Work instruction: Pull out every line in the data that has the string "below" in it.

Stored entries
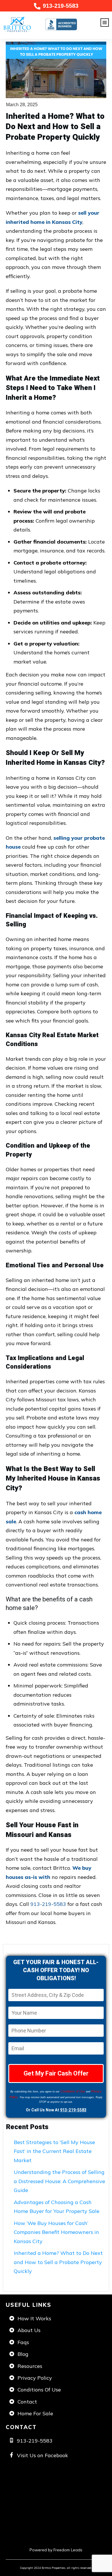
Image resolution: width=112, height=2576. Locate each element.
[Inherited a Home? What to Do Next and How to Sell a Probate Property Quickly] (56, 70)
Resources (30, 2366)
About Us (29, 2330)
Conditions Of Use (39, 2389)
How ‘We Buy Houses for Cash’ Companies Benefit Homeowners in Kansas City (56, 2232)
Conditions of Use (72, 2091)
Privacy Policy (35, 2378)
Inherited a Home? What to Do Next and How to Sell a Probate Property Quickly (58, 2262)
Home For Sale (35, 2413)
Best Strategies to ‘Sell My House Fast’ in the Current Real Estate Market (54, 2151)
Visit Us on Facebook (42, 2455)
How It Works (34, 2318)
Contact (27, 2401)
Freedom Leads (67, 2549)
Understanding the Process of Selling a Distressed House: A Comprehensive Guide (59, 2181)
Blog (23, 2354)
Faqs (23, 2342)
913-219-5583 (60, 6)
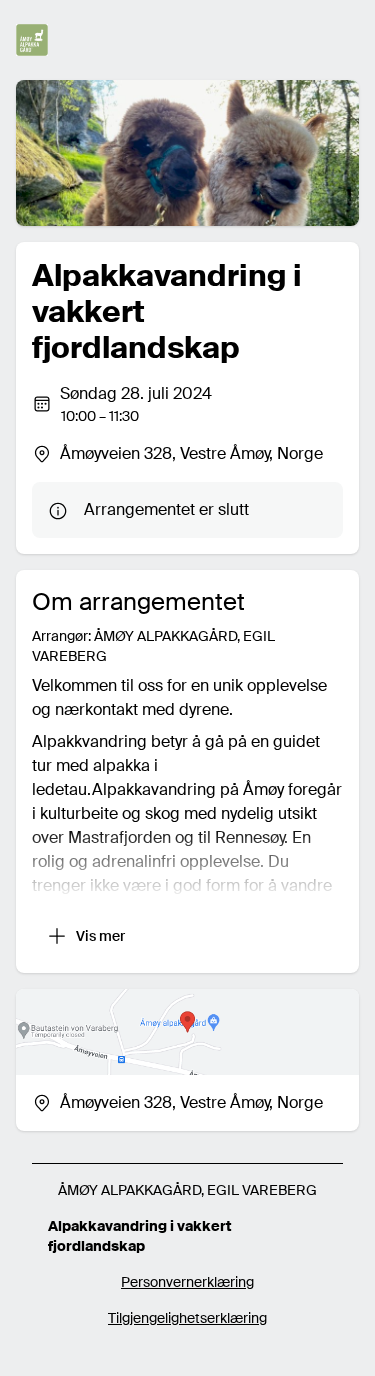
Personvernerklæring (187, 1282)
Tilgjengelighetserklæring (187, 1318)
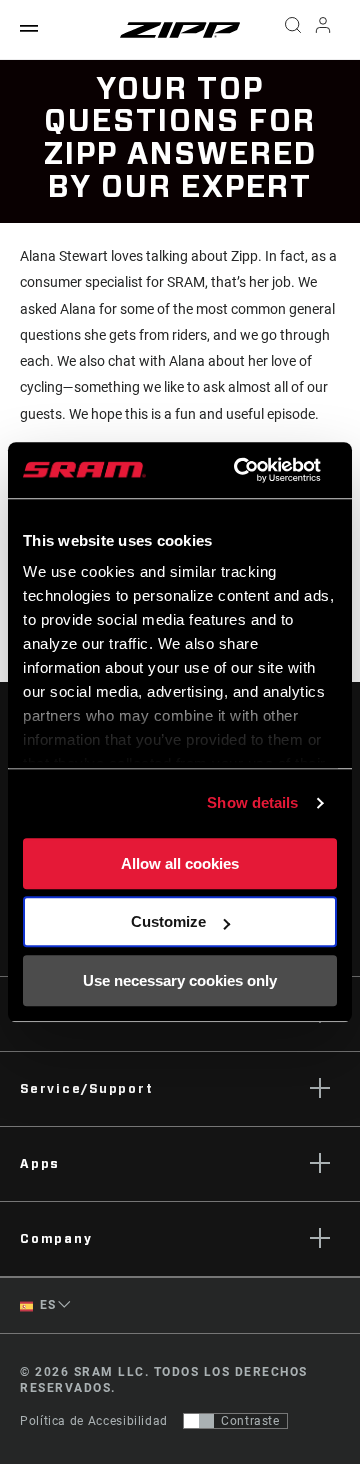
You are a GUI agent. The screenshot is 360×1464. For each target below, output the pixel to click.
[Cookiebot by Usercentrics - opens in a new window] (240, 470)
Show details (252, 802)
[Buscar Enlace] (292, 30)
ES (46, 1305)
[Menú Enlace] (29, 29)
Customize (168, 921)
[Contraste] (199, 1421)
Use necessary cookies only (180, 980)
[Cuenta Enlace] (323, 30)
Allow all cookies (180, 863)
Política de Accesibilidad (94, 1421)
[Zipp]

* * *

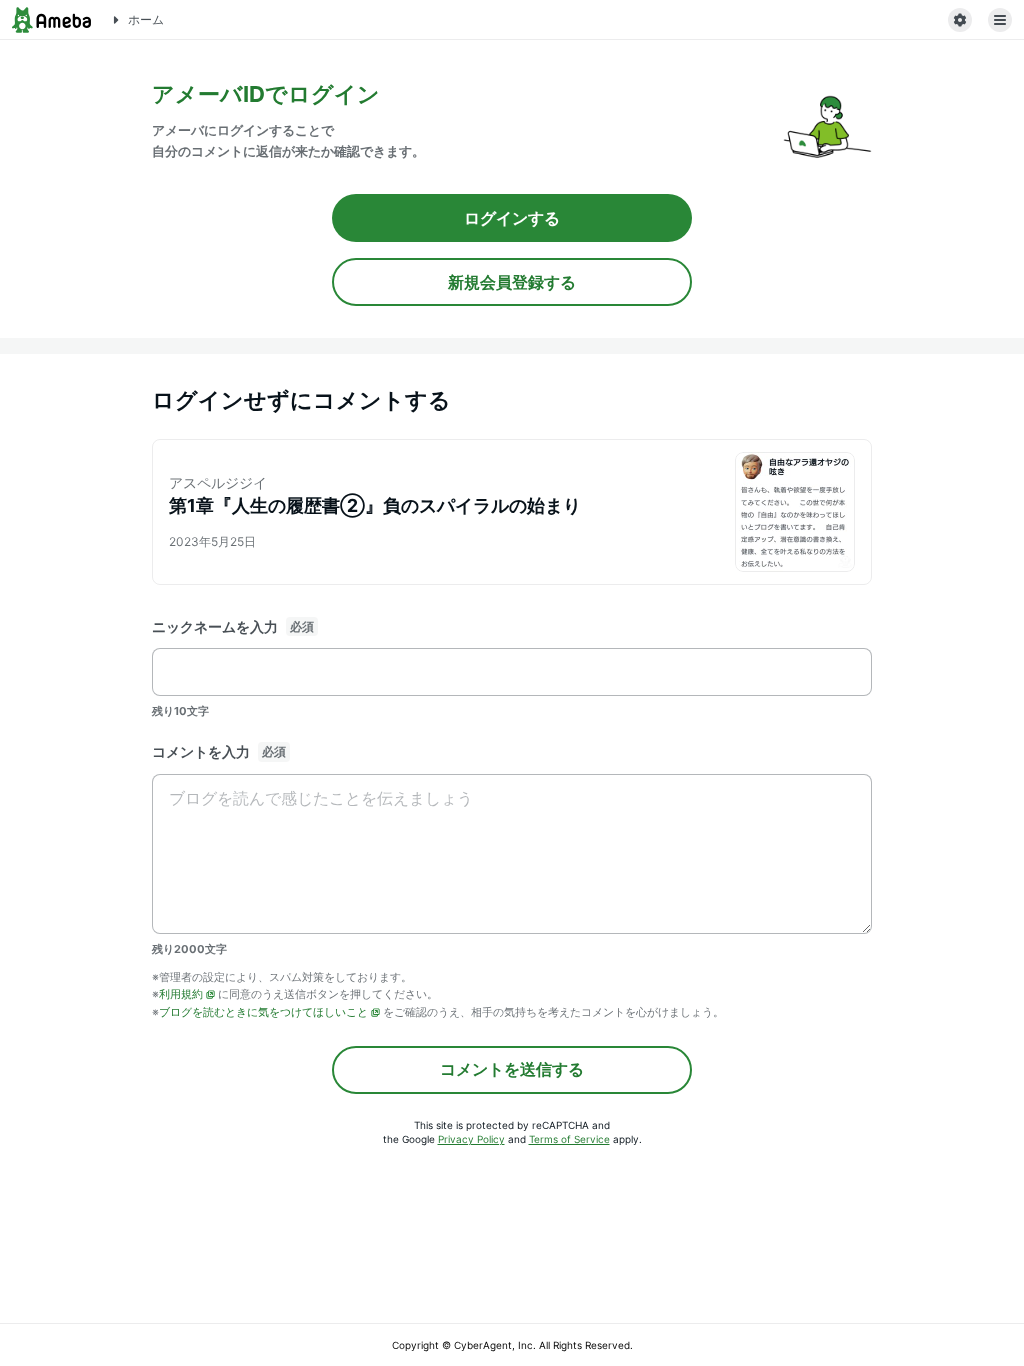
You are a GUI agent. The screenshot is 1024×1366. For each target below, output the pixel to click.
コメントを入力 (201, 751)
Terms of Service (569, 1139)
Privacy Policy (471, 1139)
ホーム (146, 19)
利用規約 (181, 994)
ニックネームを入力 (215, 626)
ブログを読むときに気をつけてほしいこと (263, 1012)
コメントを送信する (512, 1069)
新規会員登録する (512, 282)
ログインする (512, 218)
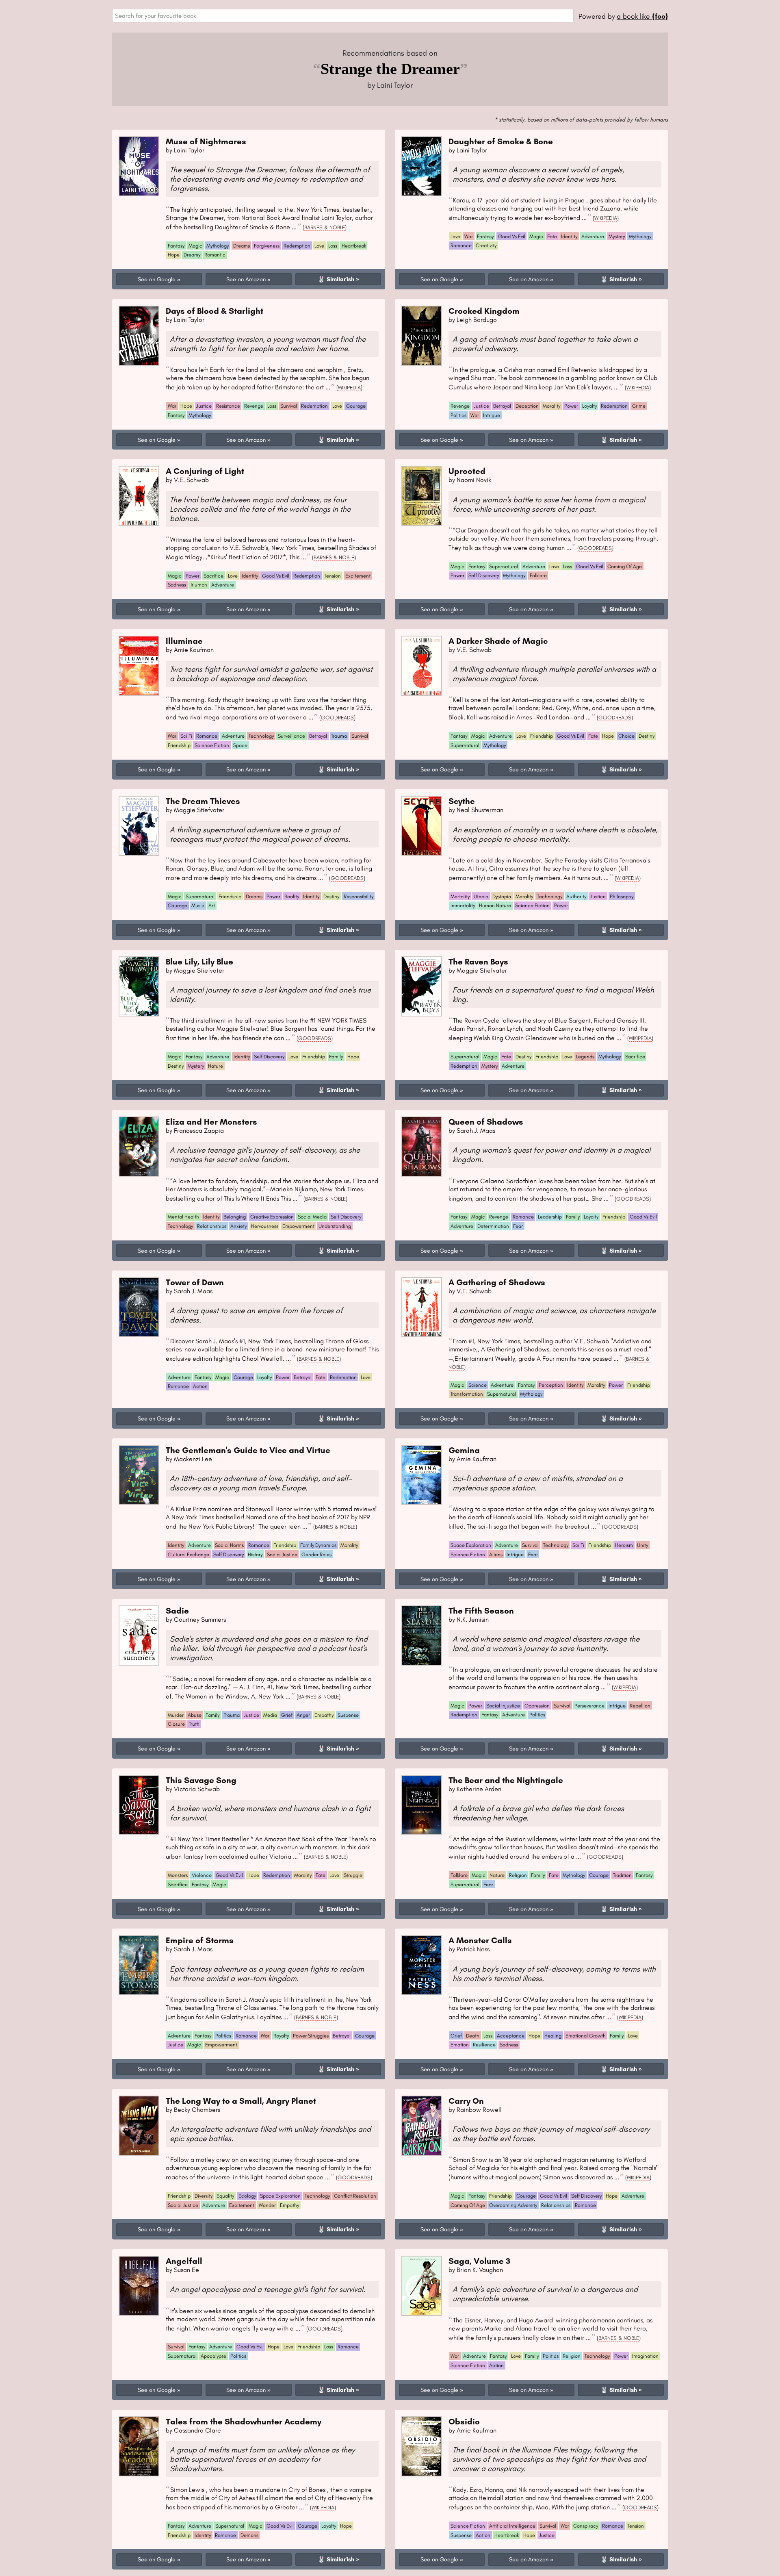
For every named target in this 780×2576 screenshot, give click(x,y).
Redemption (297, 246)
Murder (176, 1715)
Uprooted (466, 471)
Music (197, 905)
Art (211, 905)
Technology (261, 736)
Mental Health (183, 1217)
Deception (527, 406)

Reply to the task:
You are a GUI agent. The screenshot is 360×1464. For each target below, output the pixel to click.
You are a GUI agent. The screenshot is 1024×1366. For each target below, output the pixel to click.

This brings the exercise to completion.